Funny story about how I ended up with this one. When you bid on high-priced items on eBay, it can be useful to decide the most you intend to pay, and then submit that bid just before bidding closes. There is always a chance your internet connection is not working, or that you’re confronted with a prompt to log in – and then you lose the bid. So to make sure everything was working, I bought this rather inexpensive camera. And then I bought a 1997 Toyota Land Cruiser. It would appear that the Skylark is one of four “rebadged” cameras sold by Mansfield Industries, a Chicago-based company that redistributed cameras from the late 1950s to the mid-1960s. This model, launched in 1961 and the only Skylark that was actually engraved with the Mansfield name, was identical to the Emitax Automatic and the Yamato Palmat Automatic, made by the Yamato Optical Company (Yamato Kōki Kōgyō).
This camera is a fixed-focus automatic-exposure viewfinder camera with a light-powered, coupled selenium meter, Mantar or 40mm lens.

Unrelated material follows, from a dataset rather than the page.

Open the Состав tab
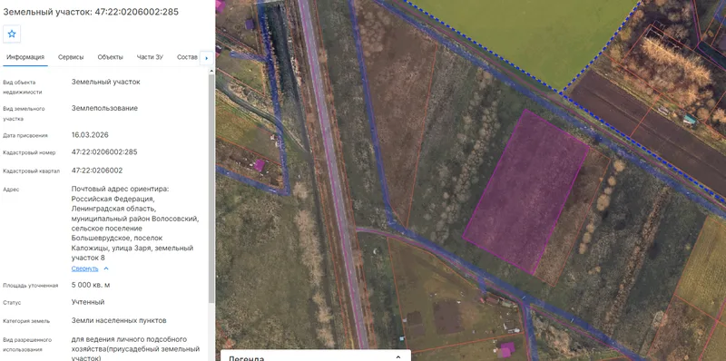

According to what little information I could track down, it’s an f4 lens, shutter speeds B, 1/10s to 1/200s. I express doubt because this is not marked anywhere on the camera. Instead, the lens has a lever that can be moved to positions B, 2, 3, 4, 5, or 6; other than an A/B/C/Auto flash setting, this is the only adjustment possible on the camera. There is an ASA/DIN film guide inset on the camera’s lift-off back which indicates the appropriate position, but most of the film types listed are no longer available. I had a roll of 400 Kodak Portra, so I set the dial to the highest setting.
Having said all of this, I still don’t understand how the camera works. The camera is literally point and shoot. I assume the selenium meter somehow interacts with the shutter speed setting and light level to determine the appropriate aperture setting. There is a little green square at the top right of the viewfinder which, according to the manual, should only be visible when there is sufficient light, but it doesn’t seem to do anything. So I decided to just have faith in the camera’s designer and shot a roll of pictures in a variety of (all daytime) light conditions. And despite this appearing to be a relatively inexpensive, low-end camera, I was very pleasantly surprised by the outcome. Although there was a lack of sharpness on some of the photos, especially those taken in lower light – which supports the idea of a larger aperture in response to lower light. Maybe I could have compensated by lowering the shutter speed…
Another thing I found odd was that I could take two pictures right after another in the same light conditions, and get two differently-toned photos.
But all in all, a no-frills, easy-to-use camera that produced consistent and decent results. I did lose a few exposures, because it seemed like I was taking tens of photos and yet the counter was moving forward only a tiny amount – and I opened up the camera because I thought the film might not be moving at all (it was). And I’ll end with a photo of the Land Cruiser that will always be linked with the purchase of this unique little camera.